**Task statement:** Nothing outside the stretch is wanted. Repeat exactly the lines of the listing below from the one that contains "is (477, 955)." through the one that contains "Select the model", both ends included.

**Study material:**
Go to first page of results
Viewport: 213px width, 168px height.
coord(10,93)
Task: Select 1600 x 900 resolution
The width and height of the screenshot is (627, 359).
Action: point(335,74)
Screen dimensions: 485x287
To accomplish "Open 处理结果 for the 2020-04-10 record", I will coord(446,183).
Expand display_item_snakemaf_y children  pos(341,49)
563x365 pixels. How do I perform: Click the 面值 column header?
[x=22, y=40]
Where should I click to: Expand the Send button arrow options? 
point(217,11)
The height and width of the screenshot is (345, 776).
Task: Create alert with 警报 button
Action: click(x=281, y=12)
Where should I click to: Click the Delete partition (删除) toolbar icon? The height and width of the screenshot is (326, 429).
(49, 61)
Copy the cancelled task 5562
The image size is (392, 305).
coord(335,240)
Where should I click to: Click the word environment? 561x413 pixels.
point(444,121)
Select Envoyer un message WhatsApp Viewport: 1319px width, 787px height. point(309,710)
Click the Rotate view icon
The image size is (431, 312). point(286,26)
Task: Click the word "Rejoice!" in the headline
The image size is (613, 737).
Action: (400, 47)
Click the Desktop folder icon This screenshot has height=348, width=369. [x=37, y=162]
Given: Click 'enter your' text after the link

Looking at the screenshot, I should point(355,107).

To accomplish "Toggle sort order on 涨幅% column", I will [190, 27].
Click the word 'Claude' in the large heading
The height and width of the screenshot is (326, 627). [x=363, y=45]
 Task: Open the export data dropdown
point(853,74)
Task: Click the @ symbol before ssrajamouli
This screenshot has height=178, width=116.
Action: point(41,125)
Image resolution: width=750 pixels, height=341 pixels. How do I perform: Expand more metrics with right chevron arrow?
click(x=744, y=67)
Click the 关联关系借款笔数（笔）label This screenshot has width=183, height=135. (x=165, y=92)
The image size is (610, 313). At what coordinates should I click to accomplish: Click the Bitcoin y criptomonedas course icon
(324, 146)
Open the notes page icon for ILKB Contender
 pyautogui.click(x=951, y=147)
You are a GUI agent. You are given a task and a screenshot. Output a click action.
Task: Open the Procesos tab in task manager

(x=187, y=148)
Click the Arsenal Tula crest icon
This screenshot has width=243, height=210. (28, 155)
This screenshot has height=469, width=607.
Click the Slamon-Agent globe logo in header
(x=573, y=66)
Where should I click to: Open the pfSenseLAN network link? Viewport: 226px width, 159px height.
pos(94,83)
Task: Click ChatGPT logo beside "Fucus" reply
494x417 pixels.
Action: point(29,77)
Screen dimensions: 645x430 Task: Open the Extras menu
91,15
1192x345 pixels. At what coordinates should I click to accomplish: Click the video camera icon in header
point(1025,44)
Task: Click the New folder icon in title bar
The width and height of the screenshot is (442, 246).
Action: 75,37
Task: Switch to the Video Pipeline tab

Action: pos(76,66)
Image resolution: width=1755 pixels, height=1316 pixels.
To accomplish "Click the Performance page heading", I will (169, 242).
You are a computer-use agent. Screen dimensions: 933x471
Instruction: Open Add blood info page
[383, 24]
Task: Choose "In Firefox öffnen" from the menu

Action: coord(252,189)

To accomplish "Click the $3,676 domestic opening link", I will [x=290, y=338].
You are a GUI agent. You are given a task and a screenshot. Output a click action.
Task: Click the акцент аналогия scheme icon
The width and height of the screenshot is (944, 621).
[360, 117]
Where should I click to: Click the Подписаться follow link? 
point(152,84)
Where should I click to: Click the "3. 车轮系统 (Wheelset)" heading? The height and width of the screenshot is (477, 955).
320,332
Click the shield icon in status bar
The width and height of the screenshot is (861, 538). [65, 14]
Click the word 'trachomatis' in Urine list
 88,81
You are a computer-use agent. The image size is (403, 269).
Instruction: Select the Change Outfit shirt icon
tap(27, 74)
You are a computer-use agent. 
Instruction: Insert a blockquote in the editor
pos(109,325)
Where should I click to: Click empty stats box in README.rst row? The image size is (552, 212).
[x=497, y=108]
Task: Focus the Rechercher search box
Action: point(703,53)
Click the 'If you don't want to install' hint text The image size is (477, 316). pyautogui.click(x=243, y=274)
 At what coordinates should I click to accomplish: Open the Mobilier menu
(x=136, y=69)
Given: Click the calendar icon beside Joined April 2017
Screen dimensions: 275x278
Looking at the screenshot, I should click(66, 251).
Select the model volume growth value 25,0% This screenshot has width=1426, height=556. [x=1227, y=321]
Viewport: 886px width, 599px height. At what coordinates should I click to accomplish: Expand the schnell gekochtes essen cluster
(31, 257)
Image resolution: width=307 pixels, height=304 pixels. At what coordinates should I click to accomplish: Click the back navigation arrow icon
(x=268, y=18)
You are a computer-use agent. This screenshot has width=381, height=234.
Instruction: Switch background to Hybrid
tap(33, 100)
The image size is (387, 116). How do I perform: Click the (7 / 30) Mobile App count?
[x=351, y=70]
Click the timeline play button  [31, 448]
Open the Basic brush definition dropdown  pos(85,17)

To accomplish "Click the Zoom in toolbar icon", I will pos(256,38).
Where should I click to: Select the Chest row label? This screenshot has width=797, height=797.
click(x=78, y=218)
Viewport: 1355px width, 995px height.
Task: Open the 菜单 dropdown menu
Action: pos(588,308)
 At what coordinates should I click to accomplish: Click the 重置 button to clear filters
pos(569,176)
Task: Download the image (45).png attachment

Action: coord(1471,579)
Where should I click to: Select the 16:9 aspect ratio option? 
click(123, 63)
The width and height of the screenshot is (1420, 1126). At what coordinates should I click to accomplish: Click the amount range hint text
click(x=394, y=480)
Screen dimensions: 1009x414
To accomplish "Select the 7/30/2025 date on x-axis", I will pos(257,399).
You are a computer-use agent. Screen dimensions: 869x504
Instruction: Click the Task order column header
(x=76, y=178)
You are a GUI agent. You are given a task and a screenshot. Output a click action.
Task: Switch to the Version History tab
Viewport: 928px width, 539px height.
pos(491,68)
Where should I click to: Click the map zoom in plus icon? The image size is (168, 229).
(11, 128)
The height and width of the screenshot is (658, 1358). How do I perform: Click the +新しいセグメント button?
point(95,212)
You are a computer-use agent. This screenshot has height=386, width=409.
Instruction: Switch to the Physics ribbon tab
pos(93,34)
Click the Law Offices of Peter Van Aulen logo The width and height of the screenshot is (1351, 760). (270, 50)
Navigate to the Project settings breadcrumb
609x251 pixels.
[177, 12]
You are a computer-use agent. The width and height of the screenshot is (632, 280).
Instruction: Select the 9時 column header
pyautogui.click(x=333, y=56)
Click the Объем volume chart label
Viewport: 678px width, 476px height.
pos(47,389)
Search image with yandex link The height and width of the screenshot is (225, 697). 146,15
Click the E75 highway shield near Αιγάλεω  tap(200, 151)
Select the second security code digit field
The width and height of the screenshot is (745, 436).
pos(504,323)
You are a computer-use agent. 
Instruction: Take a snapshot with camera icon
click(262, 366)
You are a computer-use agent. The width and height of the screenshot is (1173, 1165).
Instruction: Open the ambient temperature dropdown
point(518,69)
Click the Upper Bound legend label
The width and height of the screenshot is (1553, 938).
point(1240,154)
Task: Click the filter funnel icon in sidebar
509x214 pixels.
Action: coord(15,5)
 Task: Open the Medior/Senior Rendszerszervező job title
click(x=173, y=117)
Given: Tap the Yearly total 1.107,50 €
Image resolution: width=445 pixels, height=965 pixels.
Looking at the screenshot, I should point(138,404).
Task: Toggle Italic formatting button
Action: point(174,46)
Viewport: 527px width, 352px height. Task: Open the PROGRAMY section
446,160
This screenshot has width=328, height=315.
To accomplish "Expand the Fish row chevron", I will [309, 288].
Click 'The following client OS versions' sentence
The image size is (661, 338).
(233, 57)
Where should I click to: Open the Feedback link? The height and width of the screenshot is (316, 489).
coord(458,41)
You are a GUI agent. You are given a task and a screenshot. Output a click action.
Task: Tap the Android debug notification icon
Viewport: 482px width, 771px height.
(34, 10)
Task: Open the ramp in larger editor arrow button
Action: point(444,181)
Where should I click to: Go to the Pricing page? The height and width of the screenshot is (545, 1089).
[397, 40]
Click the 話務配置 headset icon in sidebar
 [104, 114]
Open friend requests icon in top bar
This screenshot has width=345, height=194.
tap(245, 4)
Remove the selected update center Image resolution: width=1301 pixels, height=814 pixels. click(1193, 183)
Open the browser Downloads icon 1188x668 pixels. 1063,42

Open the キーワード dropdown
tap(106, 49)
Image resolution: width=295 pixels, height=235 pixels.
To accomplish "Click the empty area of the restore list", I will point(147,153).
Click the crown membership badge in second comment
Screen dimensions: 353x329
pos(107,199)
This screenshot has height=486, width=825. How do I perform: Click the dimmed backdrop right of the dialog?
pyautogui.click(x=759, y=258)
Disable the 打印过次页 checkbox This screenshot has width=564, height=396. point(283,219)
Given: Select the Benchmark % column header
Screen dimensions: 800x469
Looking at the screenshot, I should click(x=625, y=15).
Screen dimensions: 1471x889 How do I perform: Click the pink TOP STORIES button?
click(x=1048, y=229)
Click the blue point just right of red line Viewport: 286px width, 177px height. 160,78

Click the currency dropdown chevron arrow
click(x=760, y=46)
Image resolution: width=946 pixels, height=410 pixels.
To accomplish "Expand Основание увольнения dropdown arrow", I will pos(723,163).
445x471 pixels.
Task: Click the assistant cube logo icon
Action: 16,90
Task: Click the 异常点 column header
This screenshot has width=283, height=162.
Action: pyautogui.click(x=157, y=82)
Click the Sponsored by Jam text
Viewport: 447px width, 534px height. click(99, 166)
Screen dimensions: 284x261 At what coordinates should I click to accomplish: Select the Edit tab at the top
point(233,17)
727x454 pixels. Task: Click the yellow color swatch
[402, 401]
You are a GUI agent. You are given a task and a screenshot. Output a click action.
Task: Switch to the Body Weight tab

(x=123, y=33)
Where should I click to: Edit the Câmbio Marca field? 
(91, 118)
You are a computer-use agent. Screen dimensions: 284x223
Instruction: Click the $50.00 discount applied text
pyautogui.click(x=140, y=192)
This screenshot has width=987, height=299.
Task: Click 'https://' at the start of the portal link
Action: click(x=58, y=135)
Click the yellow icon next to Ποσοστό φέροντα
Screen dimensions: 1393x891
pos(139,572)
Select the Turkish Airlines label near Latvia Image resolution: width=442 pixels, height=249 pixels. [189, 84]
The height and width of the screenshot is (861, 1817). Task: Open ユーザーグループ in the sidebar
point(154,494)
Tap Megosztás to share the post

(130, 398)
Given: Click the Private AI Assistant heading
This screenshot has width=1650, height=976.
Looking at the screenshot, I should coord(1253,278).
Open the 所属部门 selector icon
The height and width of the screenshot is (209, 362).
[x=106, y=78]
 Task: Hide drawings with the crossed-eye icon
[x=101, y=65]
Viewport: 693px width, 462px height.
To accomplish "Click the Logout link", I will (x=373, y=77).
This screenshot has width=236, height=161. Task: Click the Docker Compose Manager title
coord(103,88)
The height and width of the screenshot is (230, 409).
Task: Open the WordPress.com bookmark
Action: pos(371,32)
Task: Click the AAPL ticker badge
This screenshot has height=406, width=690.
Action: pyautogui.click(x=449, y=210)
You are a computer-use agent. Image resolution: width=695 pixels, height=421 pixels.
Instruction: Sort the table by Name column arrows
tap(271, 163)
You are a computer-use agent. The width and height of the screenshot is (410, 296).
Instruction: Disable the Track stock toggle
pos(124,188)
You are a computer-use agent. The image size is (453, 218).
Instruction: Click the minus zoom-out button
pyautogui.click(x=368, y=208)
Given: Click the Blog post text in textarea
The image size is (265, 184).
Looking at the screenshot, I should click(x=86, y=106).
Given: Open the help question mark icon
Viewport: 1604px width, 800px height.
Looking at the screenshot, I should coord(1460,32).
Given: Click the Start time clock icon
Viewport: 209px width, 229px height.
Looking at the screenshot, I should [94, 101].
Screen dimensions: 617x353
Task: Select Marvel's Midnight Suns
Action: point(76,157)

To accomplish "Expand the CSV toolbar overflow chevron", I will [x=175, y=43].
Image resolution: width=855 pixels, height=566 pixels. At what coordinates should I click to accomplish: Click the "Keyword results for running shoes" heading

**Task solution:**
Where should I click to: Click the "3. 车轮系统 (Wheelset)" heading? The height and width of the screenshot is (477, 955).
320,332
Click the shield icon in status bar
The width and height of the screenshot is (861, 538). [65, 14]
Click the word 'trachomatis' in Urine list
 88,81
You are a computer-use agent. The image size is (403, 269).
Instruction: Select the Change Outfit shirt icon
tap(27, 74)
You are a computer-use agent. 
Instruction: Insert a blockquote in the editor
pos(109,325)
Where should I click to: Click empty stats box in README.rst row? The image size is (552, 212).
[x=497, y=108]
Task: Focus the Rechercher search box
Action: point(703,53)
Click the 'If you don't want to install' hint text The image size is (477, 316). pyautogui.click(x=243, y=274)
 At what coordinates should I click to accomplish: Open the Mobilier menu
(x=136, y=69)
Given: Click the calendar icon beside Joined April 2017
Screen dimensions: 275x278
Looking at the screenshot, I should click(66, 251).
Select the model volume growth value 25,0% This screenshot has width=1426, height=556. [x=1227, y=321]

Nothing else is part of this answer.